Decision tree is one of the simplest and easiest model to run. It is one of the simplest known model for solving classification and prediction problems. It is simple to learn and visualize too. And, to be frank, in simple words, it can be easily converted into rule based system. This is the reason, I termed it as one of the easiest to understand and make others understand too. For understanding of node calculation in this model using information gain method, you can definitely look into the below post:

Understanding for the calculation is good enough and always a gain to better understand code, lets code the same using python:

Decision Tree developed in Python

Import libraries

import pandas as pd
from sklearn.datasets import load_iris
from sklearn.model_selection import train_test_split
from sklearn.tree import DecisionTreeClassifier
from sklearn.metrics import accuracy_score, confusion_matrix

### Loading deafult iris data into variable

data = load_iris()

dir(data) # to check the attributes inside data output will be :

['DESCR',
 'data',
 'feature_names',
 'filename',
 'frame',
 'target',
 'target_names']

### Taking independent features and dependent features(target)

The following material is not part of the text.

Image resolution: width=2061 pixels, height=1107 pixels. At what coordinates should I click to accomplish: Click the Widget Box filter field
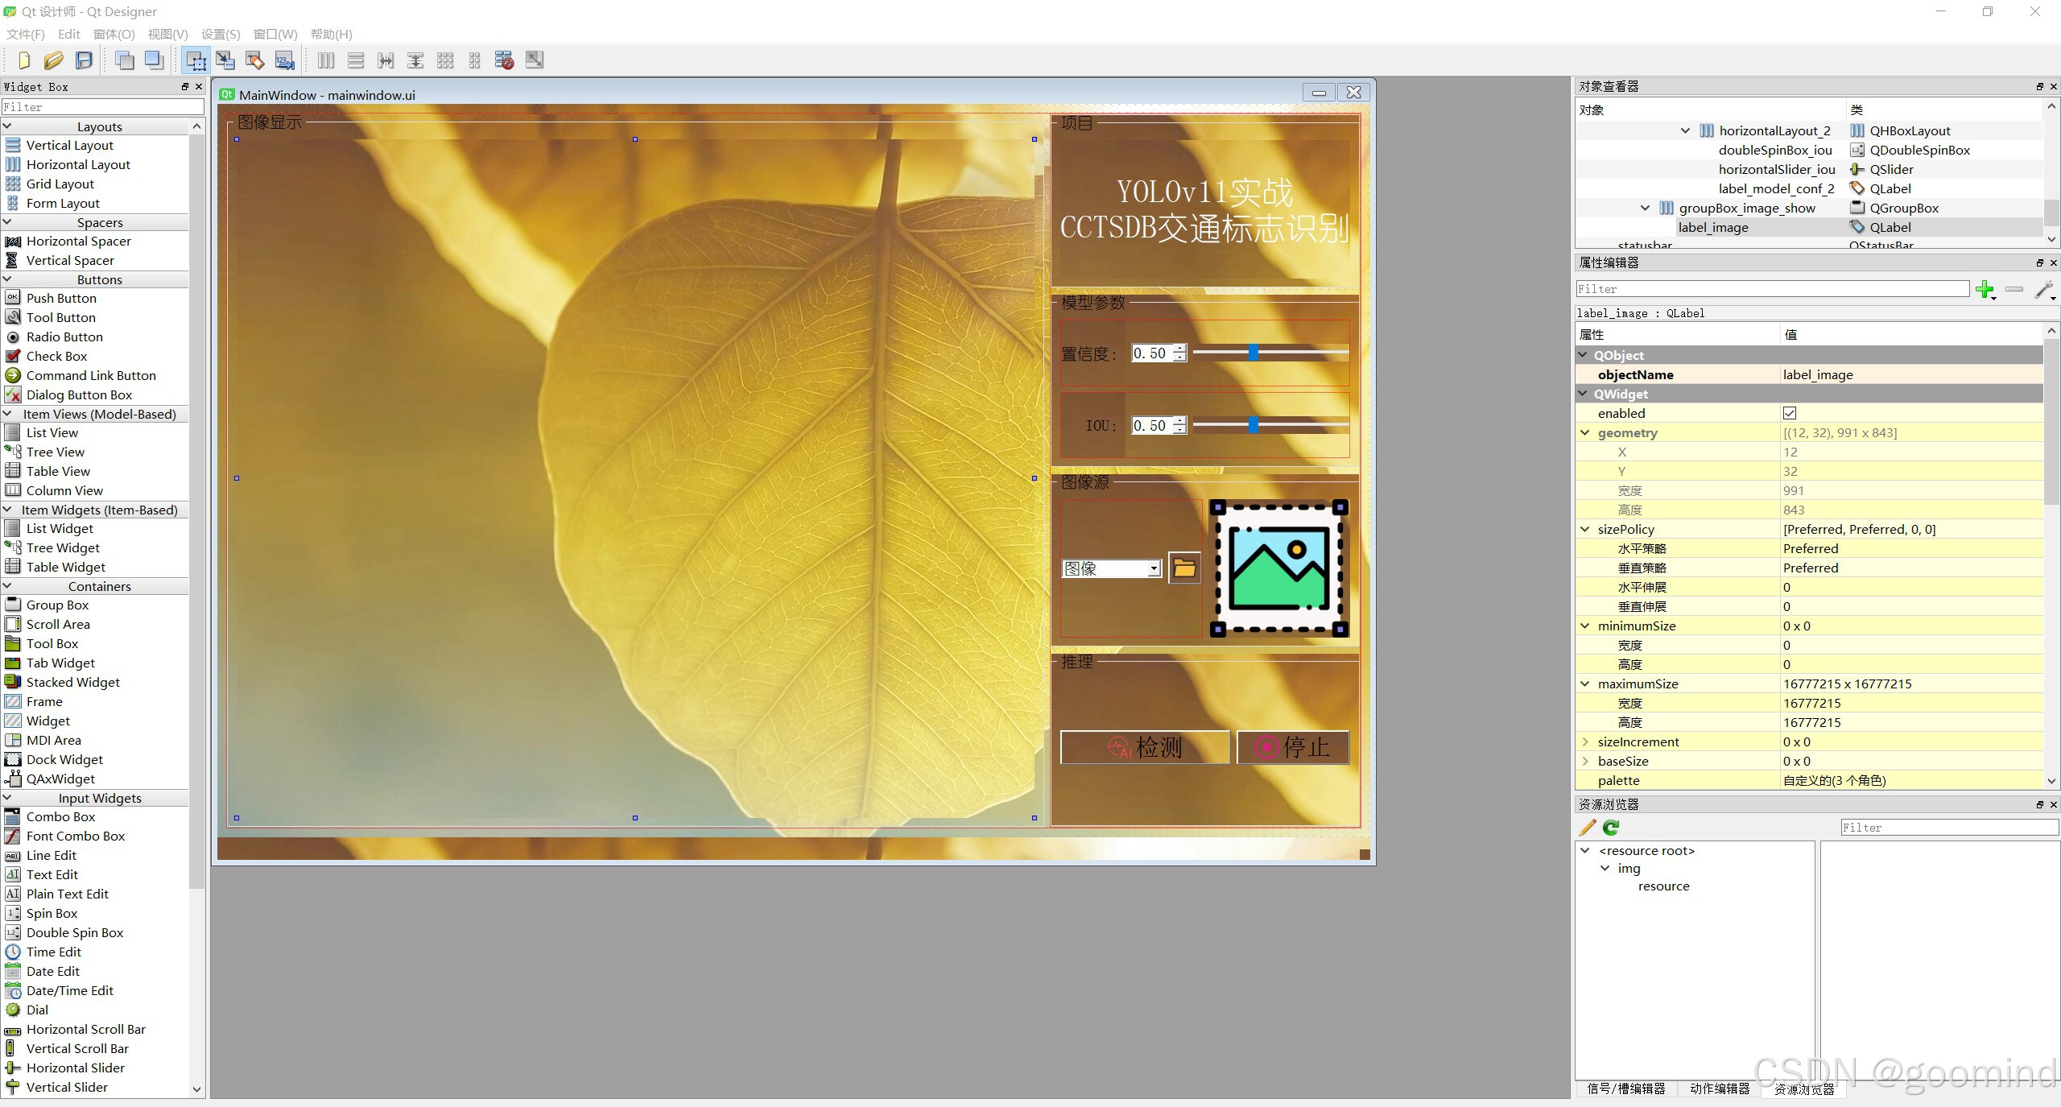(102, 107)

independentFeatures = data.data
dependentFeatures = data.target
predicted_class = data.target_names

### Split the dataset to train and test the model i.e, 80/20 Here train variables will be used for training the model and once training is done, test variables will be used for validating the trained model.

X_train, X_test, y_train, y_test = train_test_split(independentFeatures, dependentFeatures, test_size=0.20, random_state=42)

### Create Decision tree model and train

decisionTree = DecisionTreeClassifier(random_state=0)

### Predict using the trained model

y_pred = decisionTree.predict(X_test)

### Plotting confusion matrix with normalization and without normalization

from sklearn.metrics import plot_confusion_matrix
import matplotlib.pyplot as plt
plot_confusion_matrix(decisionTree, X_test, y_test,display_labels = predicted_class, normalize = 'true')
plt.title("Confusion Matrix for Decision Tree predictions (Normalized)")
plt.show()

## Output of above plot will be :

None
plot_confusion_matrix(decisionTree, X_test, y_test,display_labels = predicted_class, normalize = None)
plt.title("Confusion Matrix for Decision Tree predictions(Without Normalization)")
plt.show()

## Output of the above plot will be:

None

### If required you can plot the decision tree learnt by the model using below code

from sklearn.tree import plot_tree
plot_tree(decisionTree,filled=True)
plt.show()

Output of the above code will be:

None
Decision Tree model learn from IRIS dataset

Thats it, we are done with the code in python to develop decision tree. And, it is able to predict. In current example, it has very little data and there is no depth decided while training the model. It is predicting 100% accurate. But in actual environment, when independent feature will be more and complexity will be higher. We need to do data pre processing and then apply pruning, play with depth of the model to come over problems like overfitting and under-fitting.

For beginning, we are ready in few lines of python code and importing some of the libraries with our decision tree model.

For installing above libraries, use pip install <<libraryname>>. And, above code is written in python 3.X and above.

I mentioned about overfitting and underfitting. It is most common term in ML. And, Decision Tree model tends to overfit and under-fit very fast.

Complexity of model makes it Overfit and over simplicity or undertrained model comes under Under-fitting.

To Stop overfitting, we have to perform pruning and decides the depth of trees. How it works well to avoid overfit : Pruning is Data compression techinque and it means reducing down the features which are not adding any value to the tree. E.g, feature A and feature B provides same information gain to the data, then there is no point having both features while training the model. And, given a situation where number of features are too much and all are used to train the model, then you can understand how useful pruning will become to generalize and converge better.

And, similarly if our model is trained with all the features and it is not converging better with the new data. It means to generalize better we need to reduce down the features or depth of the tree and increase the train data size.

Advantages of DT is simple to understand and explain. Disadvantages is that it tends to overfit and underfit very fast. I hope we have touched the depth of DT and with the knowledge of node calculation and coding, we are ready to deal with actual rule based problems to be converted in model and work better. Happy Coding!